Written request. Copy the material from the line containing "The image size is (1180, 783)." down through the line containing "pyautogui.click(x=1197, y=73)", replacing "skills arrow link" with "skills arrow button" and keeping everything else the same. Leave the pictures out of your answer.

Material.

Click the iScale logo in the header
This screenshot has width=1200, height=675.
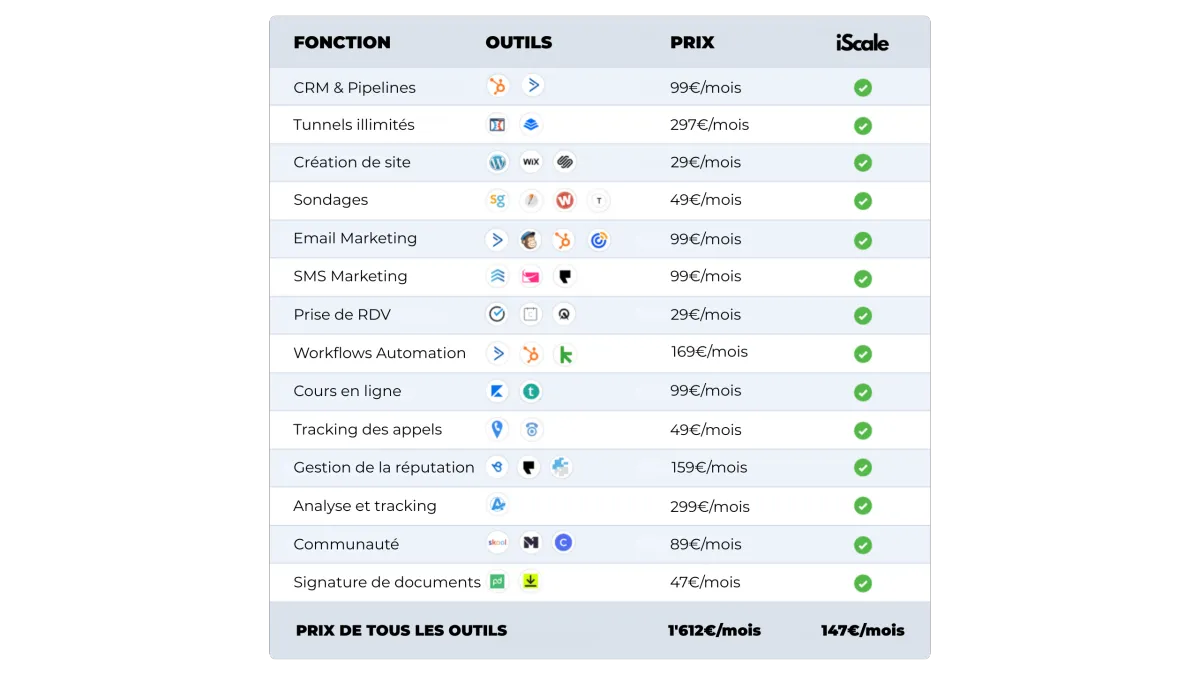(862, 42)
* * *
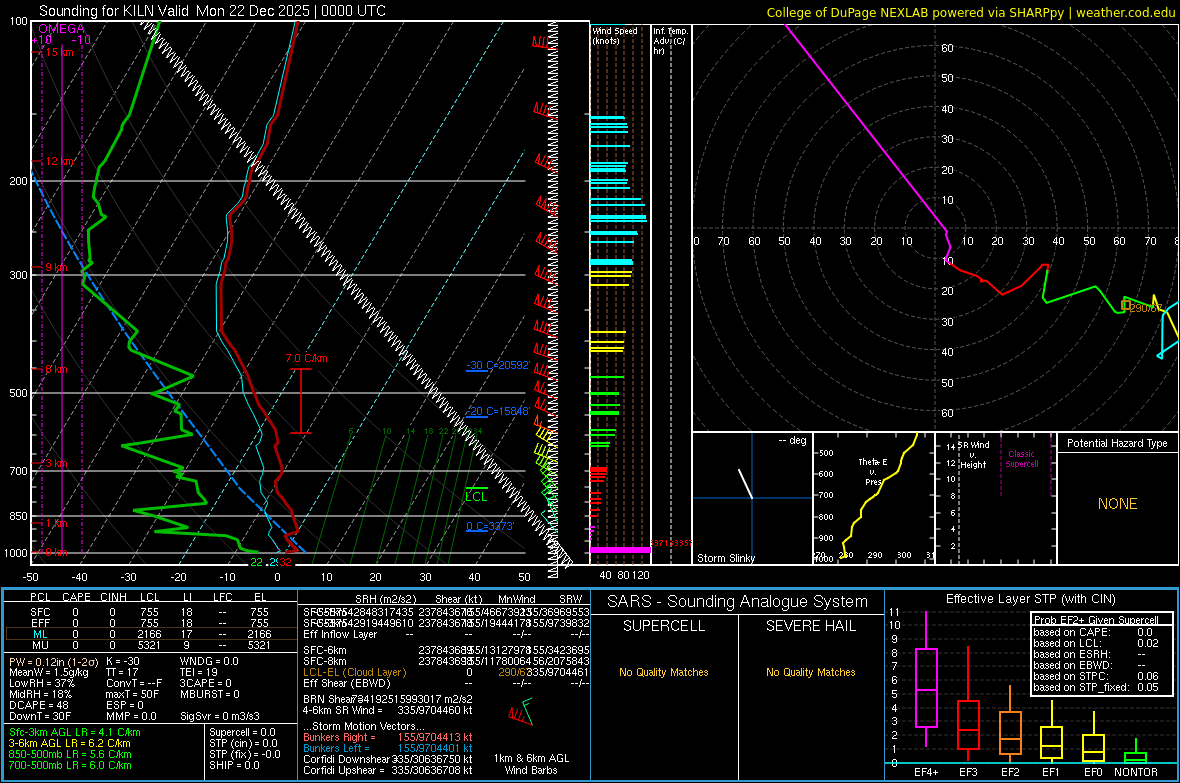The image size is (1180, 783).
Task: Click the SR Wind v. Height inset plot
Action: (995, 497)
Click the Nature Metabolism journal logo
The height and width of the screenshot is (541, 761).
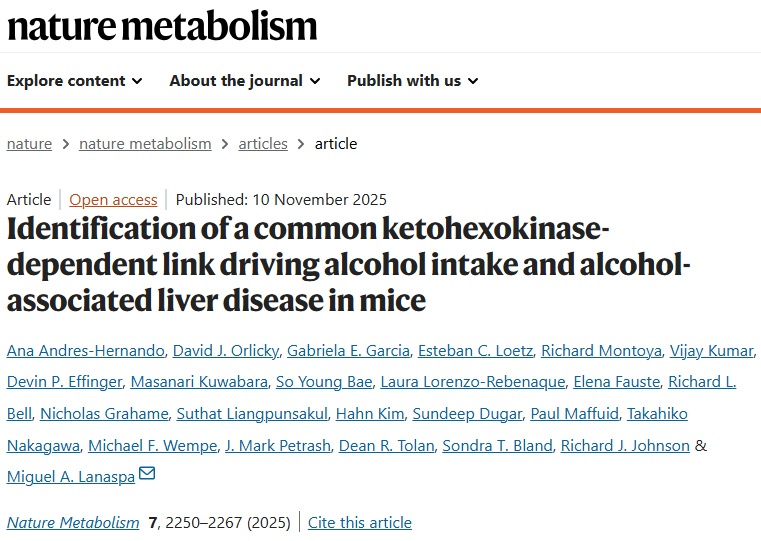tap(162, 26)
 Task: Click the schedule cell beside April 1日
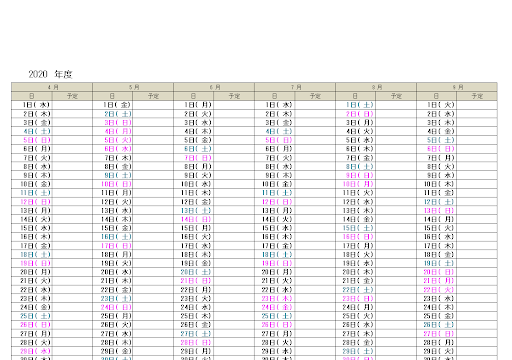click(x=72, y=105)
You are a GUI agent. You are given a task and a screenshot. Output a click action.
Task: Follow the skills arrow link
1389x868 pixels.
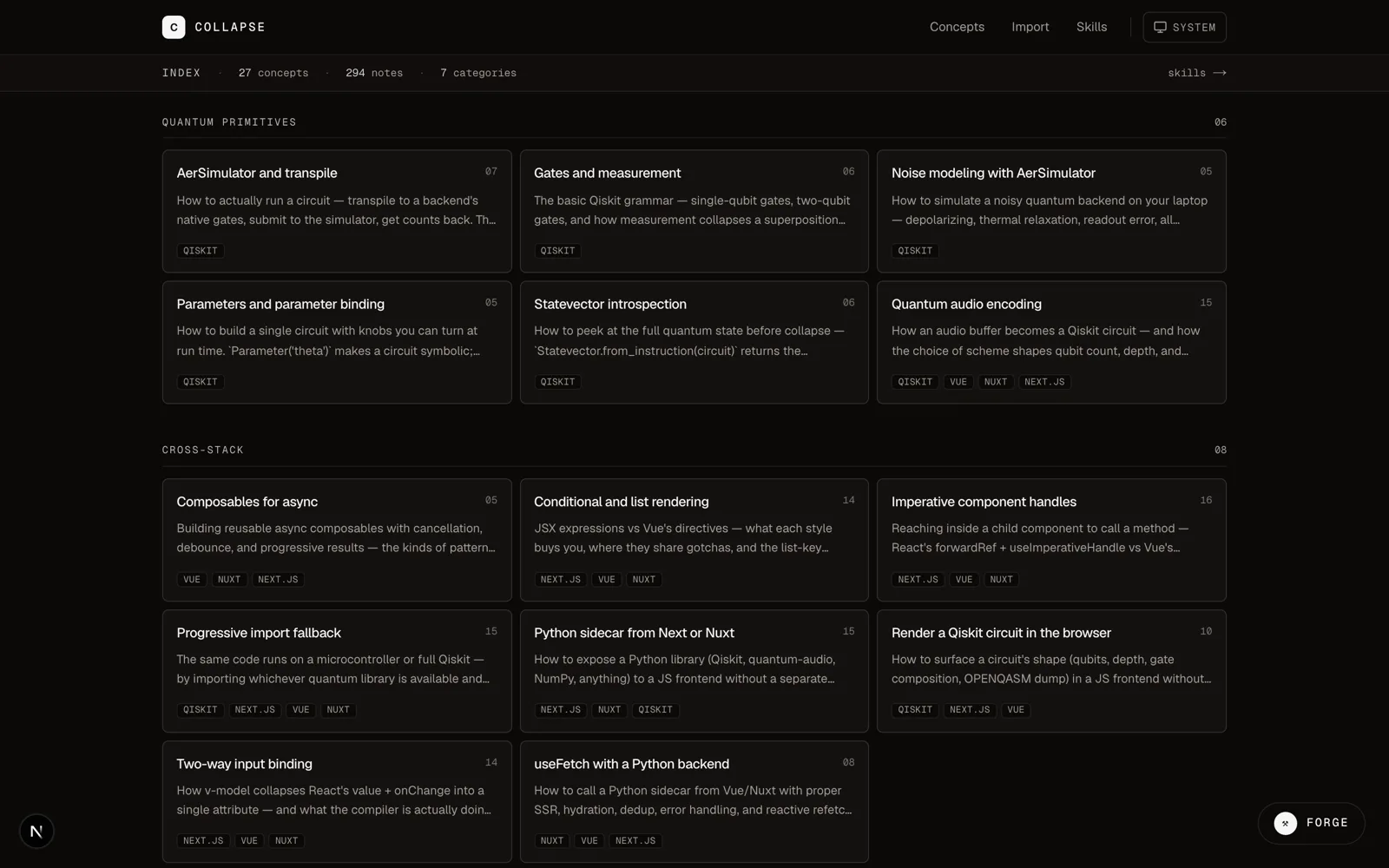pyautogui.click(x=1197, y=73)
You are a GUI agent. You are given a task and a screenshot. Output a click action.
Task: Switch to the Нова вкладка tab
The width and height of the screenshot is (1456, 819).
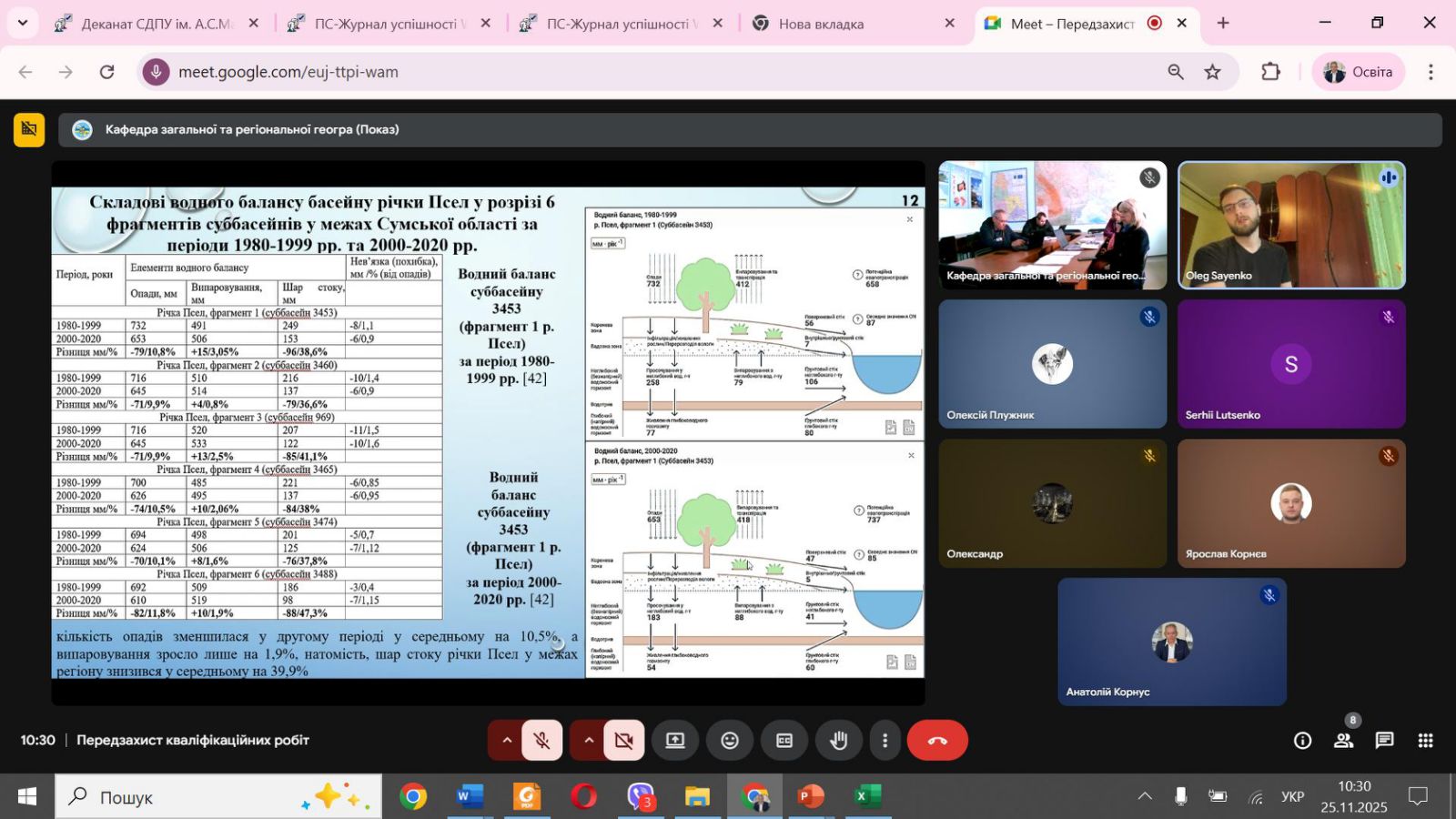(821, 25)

Answer to the task.
The image size is (1180, 783).
Task: Click the SR Wind v. Height inset plot
Action: (995, 497)
Click the Nature Metabolism journal logo
The height and width of the screenshot is (541, 761).
tap(162, 26)
 Task: Click the schedule cell beside April 1日
click(x=72, y=105)
You are a GUI agent. You are given a task and a screenshot. Output a click action.
Task: Follow the skills arrow button
1389x868 pixels.
pyautogui.click(x=1197, y=73)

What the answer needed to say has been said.